DATA EXCERPTS:
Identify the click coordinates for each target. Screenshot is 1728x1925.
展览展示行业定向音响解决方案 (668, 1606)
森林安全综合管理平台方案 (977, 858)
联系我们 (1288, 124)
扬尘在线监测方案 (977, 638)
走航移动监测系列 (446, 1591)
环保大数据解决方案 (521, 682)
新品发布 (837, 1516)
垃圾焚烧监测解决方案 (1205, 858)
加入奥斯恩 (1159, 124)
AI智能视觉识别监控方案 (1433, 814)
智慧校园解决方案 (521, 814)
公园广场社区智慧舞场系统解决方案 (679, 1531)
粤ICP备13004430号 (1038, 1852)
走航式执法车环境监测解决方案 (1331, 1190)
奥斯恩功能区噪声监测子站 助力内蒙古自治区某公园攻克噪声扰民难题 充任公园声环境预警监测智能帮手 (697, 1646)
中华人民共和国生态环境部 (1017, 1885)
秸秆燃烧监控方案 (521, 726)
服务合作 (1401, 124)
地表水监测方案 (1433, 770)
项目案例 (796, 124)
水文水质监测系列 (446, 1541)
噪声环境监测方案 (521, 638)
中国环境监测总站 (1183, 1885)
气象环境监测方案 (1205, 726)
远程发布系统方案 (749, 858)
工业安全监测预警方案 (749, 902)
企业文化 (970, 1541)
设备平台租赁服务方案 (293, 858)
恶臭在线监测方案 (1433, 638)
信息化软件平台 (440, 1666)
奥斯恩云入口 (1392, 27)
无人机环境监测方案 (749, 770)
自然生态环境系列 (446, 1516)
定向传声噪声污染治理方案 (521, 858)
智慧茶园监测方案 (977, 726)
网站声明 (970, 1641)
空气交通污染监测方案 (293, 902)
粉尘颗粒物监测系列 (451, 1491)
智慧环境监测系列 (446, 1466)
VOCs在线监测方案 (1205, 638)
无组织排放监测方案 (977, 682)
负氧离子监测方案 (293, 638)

WHAT YOU HAVE TO DO:
Return all of the listing above exactly, leaving nothing out.

REPLY:
Identify the click coordinates for each target. Screenshot is 1728x1925.
展览展示行业定向音响解决方案 (668, 1606)
森林安全综合管理平台方案 (977, 858)
联系我们 (1288, 124)
扬尘在线监测方案 (977, 638)
走航移动监测系列 (446, 1591)
环保大数据解决方案 (521, 682)
新品发布 (837, 1516)
垃圾焚烧监测解决方案 (1205, 858)
加入奥斯恩 (1159, 124)
AI智能视觉识别监控方案 (1433, 814)
智慧校园解决方案 (521, 814)
公园广场社区智慧舞场系统解决方案 (679, 1531)
粤ICP备13004430号 (1038, 1852)
走航式执法车环境监测解决方案 (1331, 1190)
奥斯恩功能区噪声监测子站 助力内蒙古自治区某公园攻克噪声扰民难题 充任公园声环境预警监测智能帮手 (697, 1646)
中华人民共和国生态环境部 (1017, 1885)
秸秆燃烧监控方案 (521, 726)
服务合作 (1401, 124)
地表水监测方案 (1433, 770)
项目案例 (796, 124)
水文水质监测系列 (446, 1541)
噪声环境监测方案 (521, 638)
中国环境监测总站 (1183, 1885)
气象环境监测方案 (1205, 726)
远程发布系统方案 (749, 858)
工业安全监测预警方案 (749, 902)
企业文化 (970, 1541)
设备平台租赁服务方案 (293, 858)
恶臭在线监测方案 (1433, 638)
信息化软件平台 (440, 1666)
奥斯恩云入口 (1392, 27)
无人机环境监测方案 (749, 770)
自然生态环境系列 (446, 1516)
定向传声噪声污染治理方案 (521, 858)
智慧茶园监测方案 (977, 726)
网站声明 (970, 1641)
空气交通污染监测方案 (293, 902)
粉尘颗粒物监测系列 (451, 1491)
智慧环境监测系列 (446, 1466)
VOCs在线监测方案 (1205, 638)
无组织排放监测方案 (977, 682)
负氧离子监测方案 (293, 638)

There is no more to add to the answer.